Miloš Đurđević, our Croatian editor, describes how structuralism and post-structuralism had a liberating effect on poetry in his country in the 1970s and 1980s.  Slavko Jendričko (1947) is an example of one such poet who explored new forms of poetry in his early works (but later returned to a traditional genre, poems that were essentially intimate and confessional). In the poems featured on the site, however, we do see some good examples of his early influences – ‘Landscape of Farm Rental Income’ is a Barthesian poem which subverts the tradition of Romantic poetry and politicises it. The image of the landscape contains not farms but the concept of income from them. In ‘R/evolution’, we read:

I’m speechless mannequin,
I’m essay odysseus
to remind me again
I’m moon’s speechless mannequin
I’m moon’s coupon
mushroom, leaflet.


I can only surmise that this is an able translation, it seems to have captured a certain rhythm, a sound pattern, a surrealist intention, or at least an intention to filter out signifieds. Whether the ‘signifieds’ reflect those of the original is a moot point, we might pause here to wonder whether translation of works of structuralist or post-structuralist intent is possible or whether it simply adds a new, legitimate layer to the text? Derrida’s notion of différance might actually be a better tool for addressing this issue.

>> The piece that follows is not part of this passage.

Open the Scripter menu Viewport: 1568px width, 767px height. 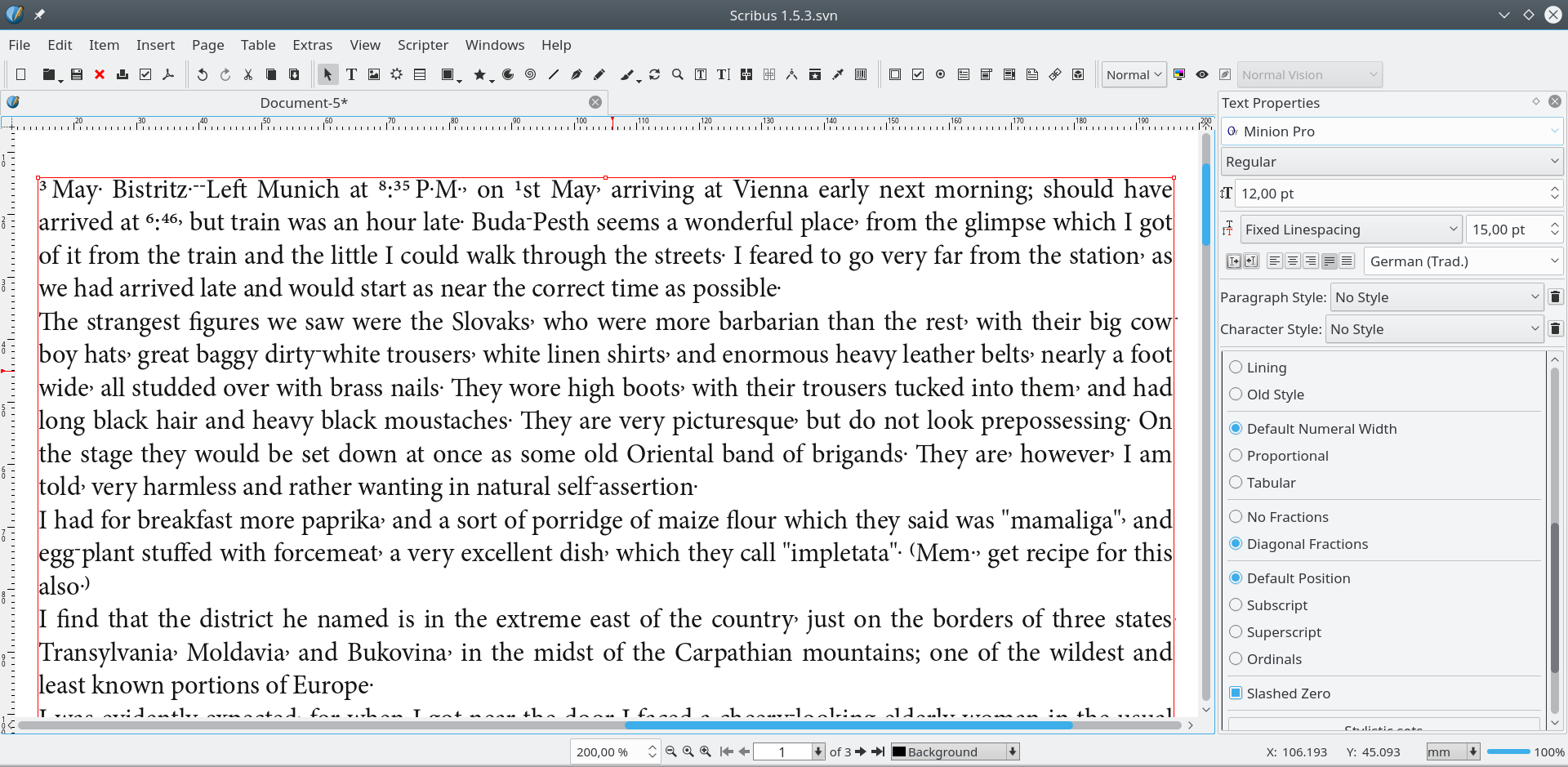point(422,45)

Japanese poet Toshio Nakae (1933) has independently devised poetry with an awareness of linguistic play. In ‘Sounds’, reminiscent of the work one of my favourite poets on the site Toon Tellegen, the poet personnifies language, words come alive:

Softly things turn around.
At this, “Who is it?”, a word asks
and, having raised both hands,
runs away into near darkness.


Similarly in one of his prose poems, ‘Words’, the reader is presented with the charming proposition that “we can no longer heal the words ‘love’ and ‘death.’ The words ‘run’, ‘jump’ and ‘walk’ are extremely exhausted, like wounded soldiers.”  Nakae lived as a hermit, away from the literary scene, creating his own genres. In his terrifying ‘A Love Song’ – the poet posits that he would like to eat his lover, but where does the metaphor stop? Click on the sound icons to hear the poet reading his works.

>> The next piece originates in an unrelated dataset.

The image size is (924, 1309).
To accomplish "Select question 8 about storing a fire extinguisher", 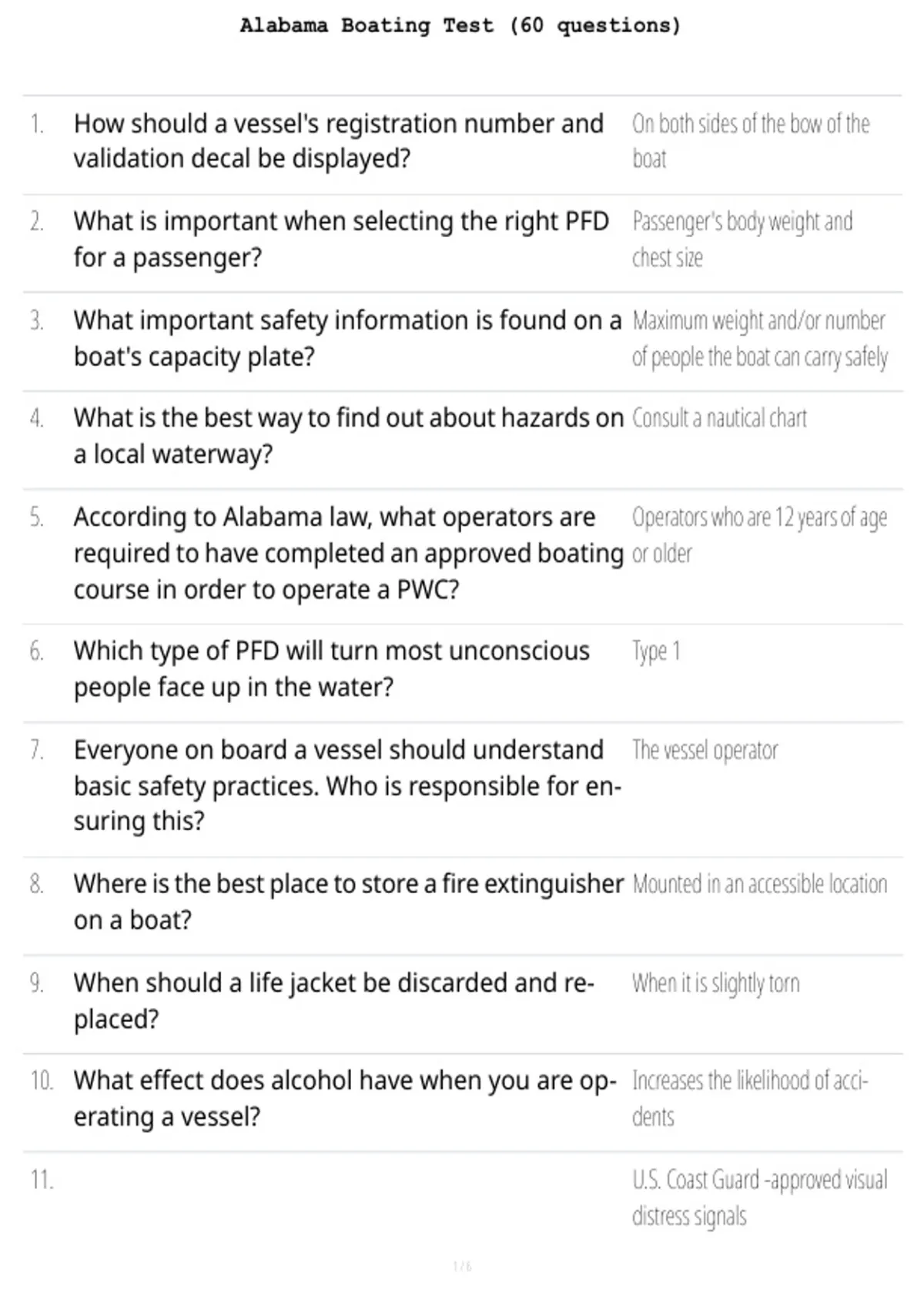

Tallulah Flores from Colombia, who spent some years in Romania, has written some beautiful poetry. Her poetry contains the ghosts of places, people and events and is suggestive of a sublime vision of the world. I found the final lines in ‘Craoiva Migrates’ particularly resonant:

Now I remember:
Craiova migrates with the birds
it rises up and every old house creaks.


‘If the River is Named’ also ends very interestingly. She writes of a river: “I do not want it to play at being poor and/ that everything be reduced to the old taste for a spectacle: / to the image of some remembered cinema.” She writing not just about a river but the way the ‘signifier’ of a river can escape its banks.

Miguel Iriarte, the second poet from Colombia in this issue and a professor of semiotics, combines religion and sexuality in his work. Much of the Colombian poetry we publish on the site has an erotic aspect but Iriate’s situation of sexuality within the Church stands out. For him, the Catholicism of his culture is inextricably linked with carnal desire. It had me turning back to ‘Signs’ by Slavko Jendričko: “These are the days / when stains reveal the invisible crime.” Still, I liked the following line of Iriate’s from ‘It is Thursday and she sings’: “The church is closed and inside there is a silence shaped like a song”.

January’s issue is completed by more material from last summer’s Poetry International festival, recordings of poems by South African poet, Danie Marais . His poetry is very narrative, telling stories of people and places and the small tragedies of relationships:

and I’m not to tell you that I think you’re beautiful
because how would I know because look
I just don’t really look for you in a crowded room anymore
   (‘Sunday late, Barcelona’).

We wish all of our readers a Happy New Year.